15-е. Устроили блины с Сидориными. Были Захарченки и Бауков. Захарченко завтра едет на фронт. С Куприяновым простились, и он уехал. Ж.М. Брюсова рассказывала Соне, что видела в Малаховке гуся, которого продавали за 230 р. Она достала денег и пришла за ним, оказалось, что он стоит 230 р. кило… А в Ленинграде, говорят, стоит крыса 30 р. Слухи о взятии Орла, Смоленска и даже Минска! Но в Белоруссию мы, судя по намекам газет, все же вступили.
Скоро, вероятно, начнется “бомбеж”. Успехи Японии многое меняют. Устоит ли Черчилль после падения Сингапура? Не будут ли немцы бить через Персию на Афганистан навстречу японцам, идущим через Индию?
Грядущий день нам готовит тьмы бед, и все, что пережили мы, еще, может быть, мелочь, и нам еще придется, как герою Уэллса, показывать внукам заросший бурьяном пустырь со словами “а вот здесь была Москва”.
Блок ждал Куликова поля… Но ему предшествовала битва на Калке.
Соня подает заявление о приеме в группком писателей.

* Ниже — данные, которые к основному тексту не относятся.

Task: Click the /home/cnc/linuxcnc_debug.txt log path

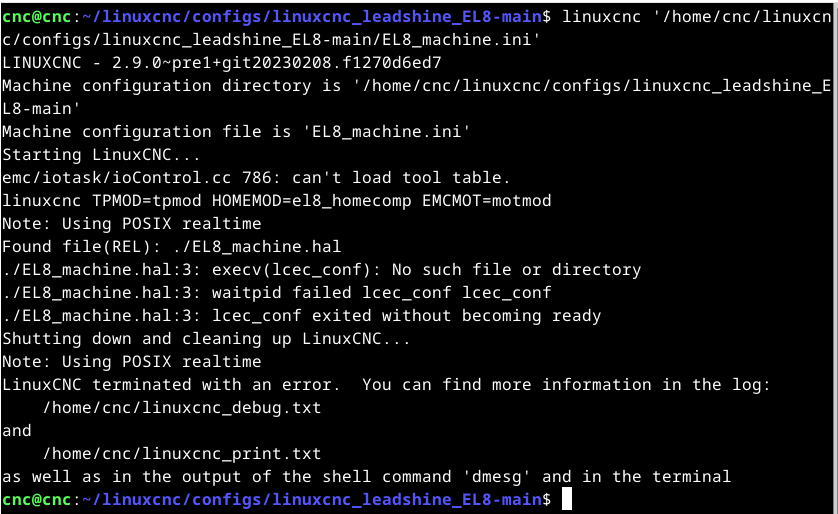Action: click(182, 408)
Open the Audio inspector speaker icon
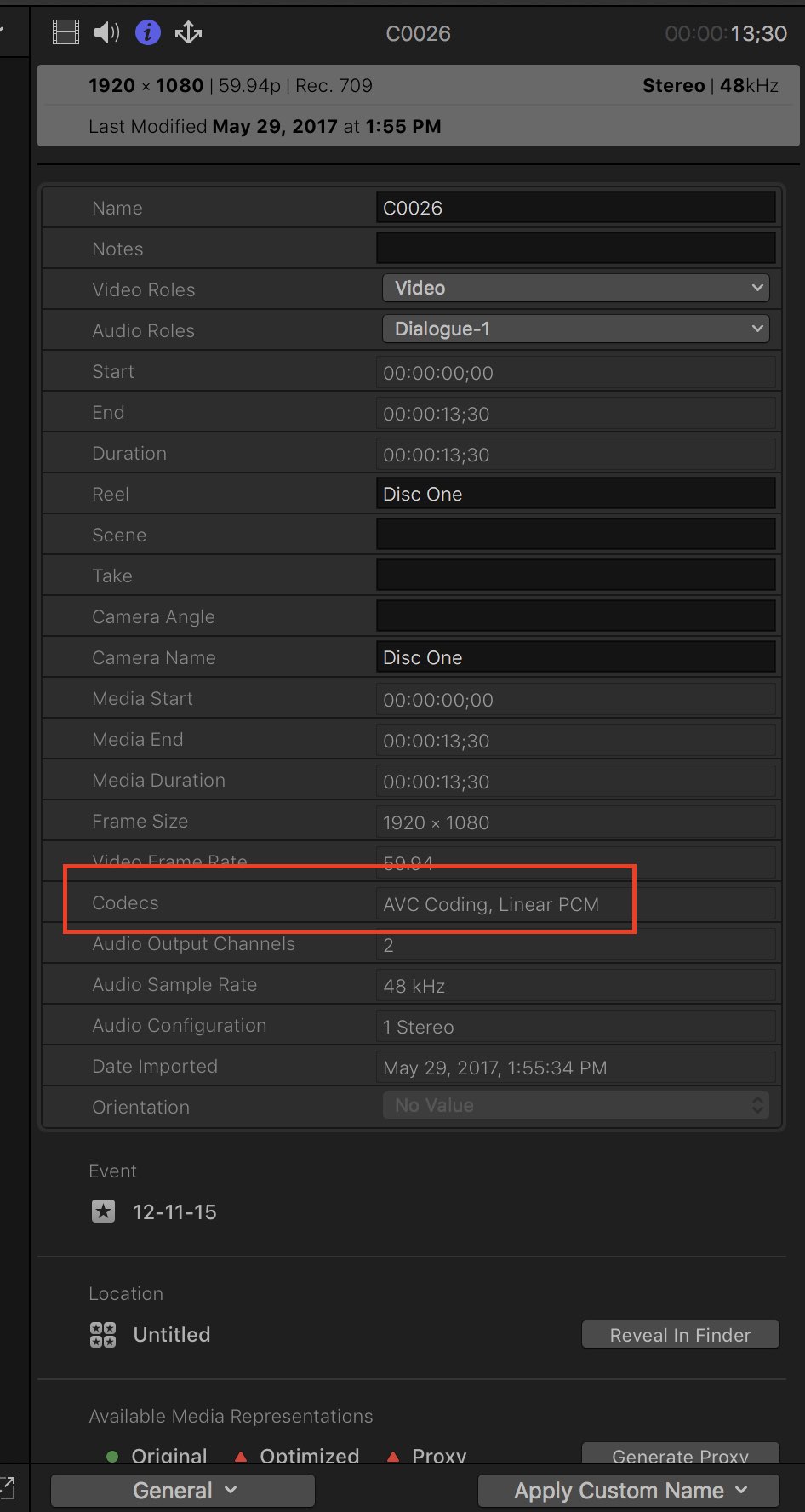The image size is (805, 1512). [106, 32]
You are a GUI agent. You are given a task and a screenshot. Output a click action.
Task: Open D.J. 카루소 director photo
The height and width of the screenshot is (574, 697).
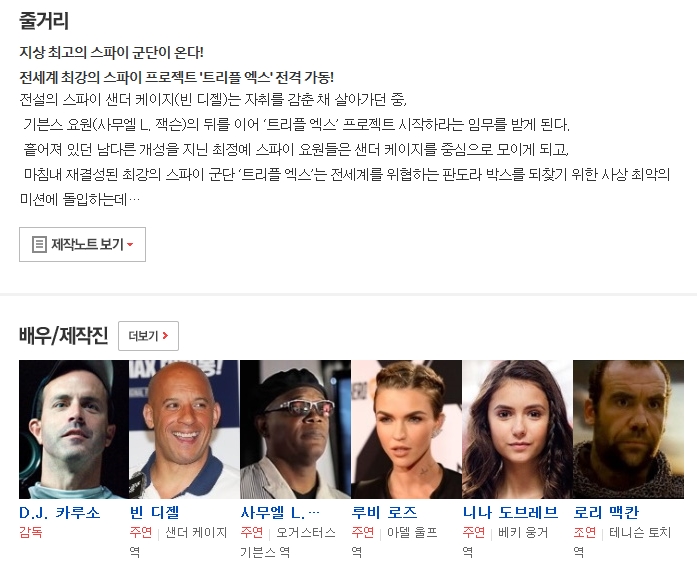(x=74, y=429)
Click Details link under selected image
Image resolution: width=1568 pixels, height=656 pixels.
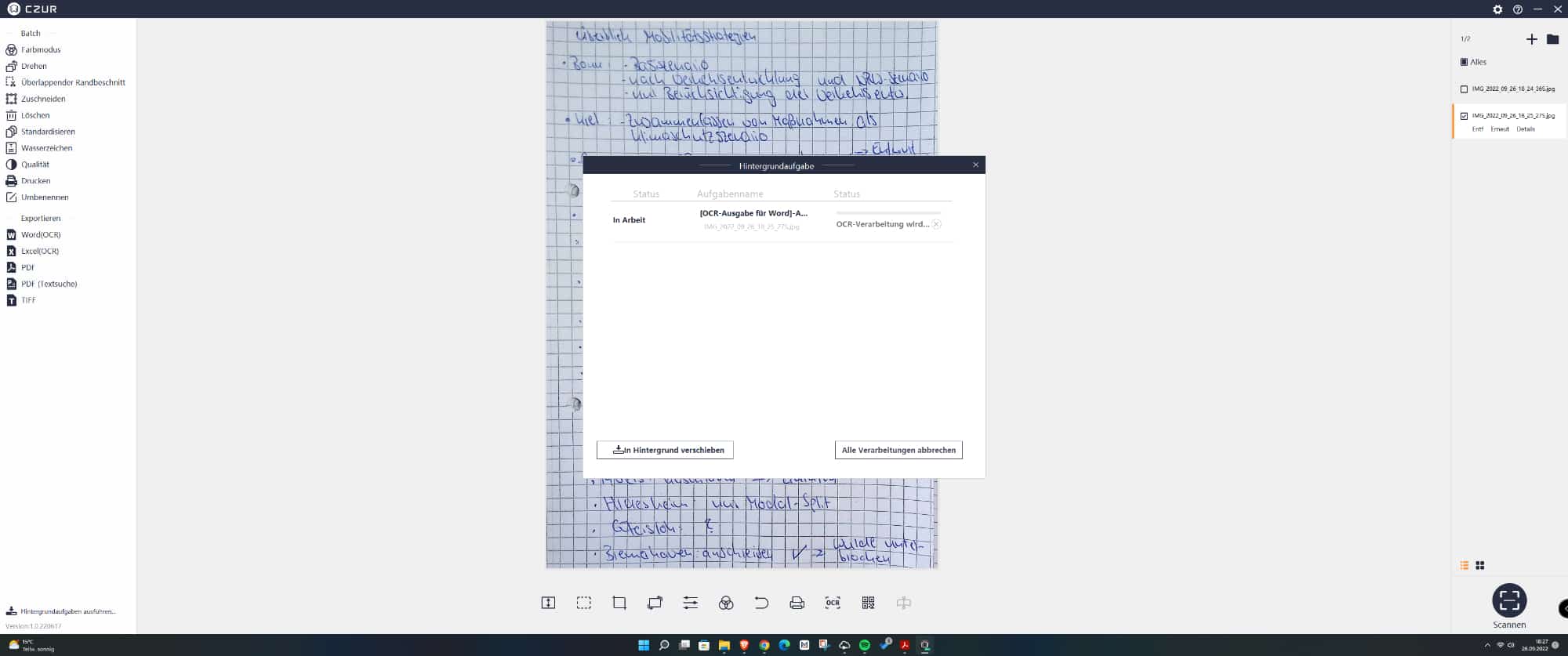[1525, 129]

23-е. Вечером ждали реляции о победах, но так и не дождались. Утром — приказ Сталина, из которого видно, что мы обещали не устраивать мировую революцию и сообразили, что выгоднее брать немцев в плен, чем заставлять их драться до последнего. Говорят, что в лагерях наших пленных в Германии развилось людоедство. В Ленинграде голод ужасный. Михайлова в “Знамени”, посещаемом многими военными, говорит о том, что каток войны будет еще ходить в разные стороны. То, что мы уже месяц не сообщаем о городах, означает, очевидно, что все они под вопросом. Значит, немцы ведут контратаки. Само по себе перемалывание их резервов полезно, но смущает незначительность оперативного пространства под Москвой. Приказ Сталина, в котором ни слова о союзниках, многозначителен. Нет ли в нем намека на компромисс? Но все равно грядущее темно. Глебов заявил мне вчера, что через год мы будем воевать с Англией и будущие историки будут ломать голову над тем, зачем Черчилль в 1942 году давал нам танки, которые в 1943 году будут бить англичан. Впрочем, то же они спросят, вероятно, и о нашей нефти в 1942 году. Все дело в выигрыше темпа! Интересно, в чем смысл смены кабинета в Англии. Победит, вероятно, тот, кто последний вступит в войну. Кирпотин рассказал мне о том, что говорит Николай Тихонов о Ленинграде: там нет электричества, воды, угля. Смертность от 4 до 15 тысяч человек в день. По улице идут грузовики, наполненные трупами, никто не удивляется и не ужасается. Есть совсем вымершие квартиры, дома. В одной семье решают, кого из троих детей кормить: один сможет выжить, двумя надо пожертвовать, надо выбрать, кого, выбрали девочку. Падают на улицах, смерть от истощения легка и незаметна. Огромные бадаевские склады с продовольствием немцы разбомбили. Надо было их, конечно, раздать населению. Срок жизни меньше месяца. Растает лед на Ладоге, по которому идет автодорога, растает — и все. Сейчас дают четыреста грамм хлеба. Это всё — даже военным.